2.4.2.3 不同温度下棕榈酸质量-时间模型方程 利用不同温度下棕榈酸含量和晶体质量预测棕榈酸的质量,再拟合得到晶体中棕榈酸质量的传质模型方程,如表5所示。方程的决定系数R2>0.94,对棕榈酸质量-时间关系拟合度较好,可以较为准确地预测晶体中棕榈酸的质量和得率。再结合2.4.2.1晶体传质模型方程可以得到恒定温度下棕榈酸含量(m)-时间(t)模拟方程。

表5 不同温度下棕榈酸质量-时间模型方程

由表4棕榈酸含量变化趋势看出,棕榈酸含量的最大值通常在结晶1～4 h内出现,因此在1～4 h之间每隔0.1 h取点,利用MATLAB工具,描绘表5中各方程的图像,求解棕榈酸含量模拟的最大峰值,也就得到棕榈酸富集的最适温度和时间,最后通过试验验证。结果如表6所示。

表6 棕榈酸含量的模拟值和实际值(%)

-60和-80 ℃下棕榈酸含量模拟值低于40%,均没有达到富集目的。
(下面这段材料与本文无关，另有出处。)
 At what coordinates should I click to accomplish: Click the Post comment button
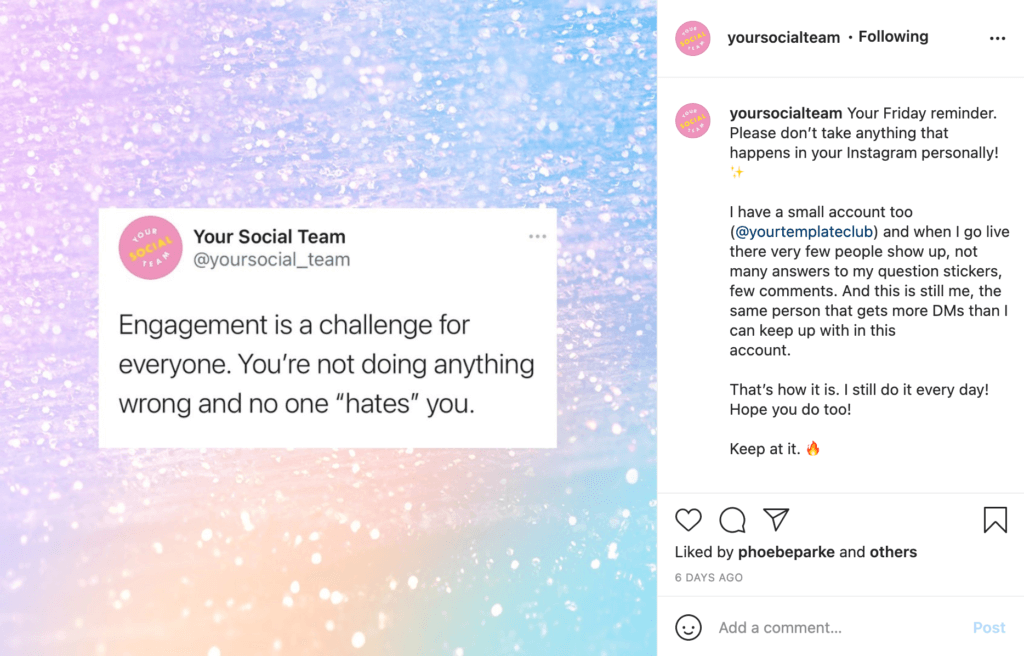[989, 628]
在表6中,-20 ℃时棕榈酸含量的最大模拟值为47.47%,-40 ℃时最大值为44.28%。通过实验验证,-20 ℃下结晶2.3 h时晶体中棕榈酸含量达到47.25%±1.67%,-40 ℃下结晶2.6 h后棕榈酸含量富集至42.62%±2.67%,两者间无显著性差异(P<0.05),并都与模拟值近似。

但-20 ℃时晶体中棕榈酸得率仅53.27%±2.86%,相对棕榈酸含量为47.72%±2.88%,比原料鱼油低;而-40 ℃时棕榈酸得率80.50%±4.39%,大部分棕榈酸被富集。此时sn-2棕榈酸含量68.19%±1.47%,显著高于原料鱼油和-20 ℃的晶体(P<0.05);相对棕榈酸含量为53.02%±3.06%,也比原料鱼油高,最接近人乳,适合作为配方奶粉中功能性棕榈酸的油脂来源。

综合考虑,小黄鱼内脏油中棕榈酸富集的最佳工艺条件为:油液比1∶6、温度-40 ℃、时间2.6 h,此时棕榈酸得率80.50%±4.39%;棕榈酸含量富集至42.62%±2.67%,比鱼油原料提高了61.01%;sn-2棕榈酸含量富集至68.19%±1.47%,比鱼油原料提高了70.73%,棕榈酸得到了很好的富集。

3 结论

不同提取方法对小黄鱼内脏油的理化性质和脂肪酸组成、分布有着显著影响。其中稀碱水解法的提取率最高,提取的内脏油理化性质最佳,而且PUFA、ARA、DHA含量和sn-2棕榈酸、相对棕榈酸含量均要高于酶解法和微波辅助法,更适合应用于婴幼儿配方乳粉市场。通过低温结晶传质模型确定小黄鱼内脏油棕榈酸富集的最佳工艺条件为:油液比1∶6、温度-40 ℃、时间2.6 h,此时棕榈酸得率80.50%±4.39%,油样中棕榈酸含量42.62%±2.67%,比鱼油原料有了明显的提高。模型对棕榈酸富集工艺条件的模拟效果很好,可以应用到其他脂肪酸的富集工艺中。虽然小黄鱼内脏油是改善婴儿配方奶粉中棕榈酸问题的潜在资源,但是富集的棕榈酸甘油酯仍存在腥味问题,如何解决还需进一步研究。